Aos 24 anos Leibniz foi nomeado conselheiro da Corte Suprema de Mayence, lugar que Humberto não tinha a menor idéia de onde fica, e, ainda segundo seus biógrafos, usufruiu dos favores de tal posição durante muitos anos. A palavra mordomia, inventada pelo insigne estadista Fernando Collor de Mello, ainda não havia feito escola. Leibniz aproveitou a oportunidade para marcar a história da filosofia e da matemática com cada gota de tinta e de suor que despendia, nesse tempo quando não existiam a caneta Bic e o ar condicionado. Talvez por isso a própria gota o tivesse imobilizado, aos 68 anos, dois anos antes de sua morte. Nunca se sabe a misteriosa relação entre as palavras e as coisas. E Foucault, que escreveu um livro chamado justamente “As Palavras e as Coisas”, ainda não havia nascido para explicar tais dificuldades. Humberto convenceu-se, de uma vez por todas, que o tempo deveria, ao menos, ser reversível.

Na reunião seguinte do grupo de estudos resolveu superar a timidez. Encheu-se de coragem, procurou esquecer a dificuldade de falar em público e apresentou o resultado de suas pesquisas aos colegas. Todos fizeram, novamente, o mesmo movimento de cabeça, além do sorriso compreensivo de quem já sabe de tudo, ouvindo a explicação do outro por mera condescendência. Aquilo irritou profundamente o expositor, que, ainda contido, perguntou polidamente se aquelas informações eram de domínio público, pois se o fossem de nada adiantaria continuar sua fala. Tudo o que obteve foi uma leve acentuação do esgar no canto de cada lábio. Desesperado, Humberto gritou um “Está bem, acho que eu sou o único ignorante deste grupo de sábios”, rasgou suas anotações e comeu, um a um, os pedaços de papel picado. O psiquiatra e as psicólogas trocaram olhares que não deixavam dúvidas sobre o diagnóstico do colega.

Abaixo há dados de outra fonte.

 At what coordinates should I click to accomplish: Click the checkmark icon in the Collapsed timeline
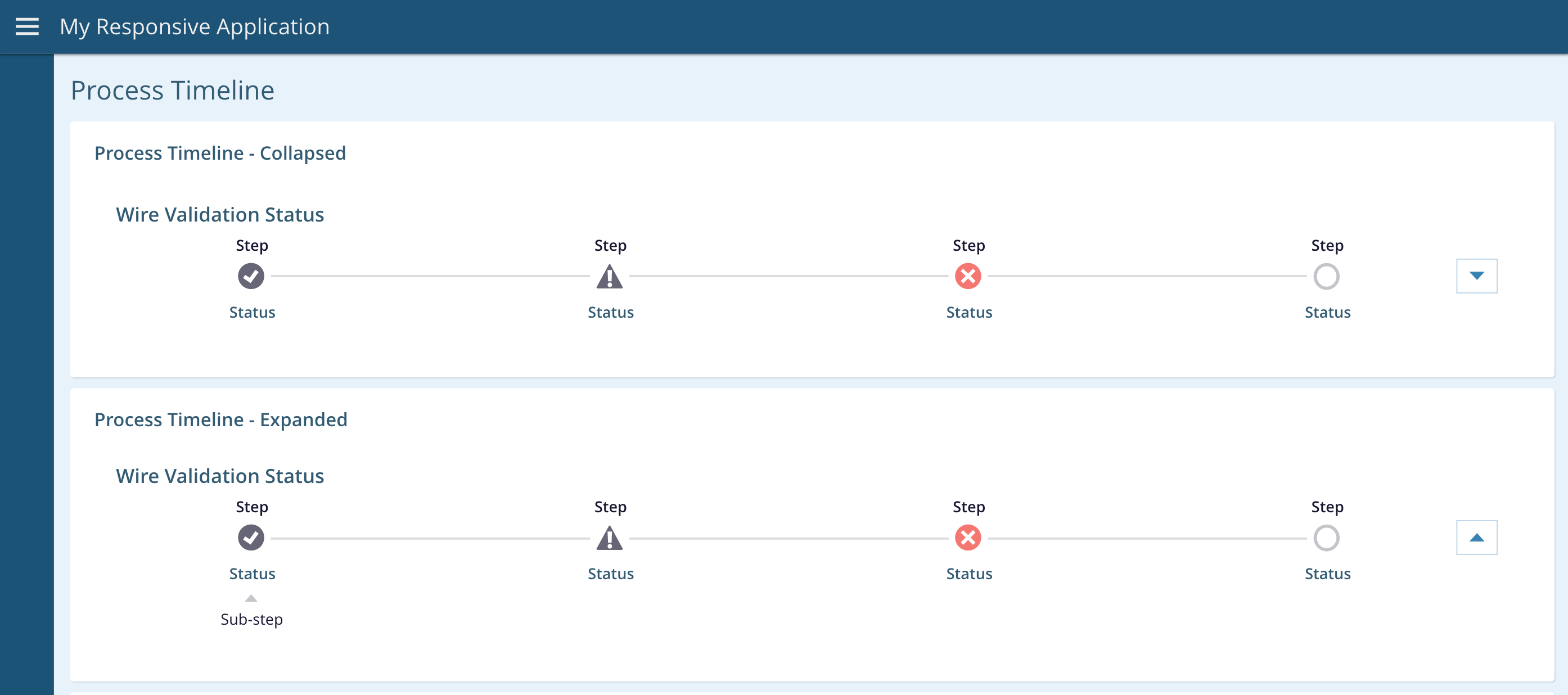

Desde então Humberto se encontra internado num hospital psiquiátrico. Uns dizem que ele quer ser chamado de Leibniz, outros que gasta o tempo lendo Hipócrates e Paracelso. Ainda é homem de poucas palavras, mas agora sem falar coisa com coisa. A informação mais segura, no entanto, vem de uma das psicólogas do grupo. Ela conta que, ao visitá-lo, foi agarrada ao som de um sussurrante e repetitivo “vem cá, priminha, vem cá, priminha”.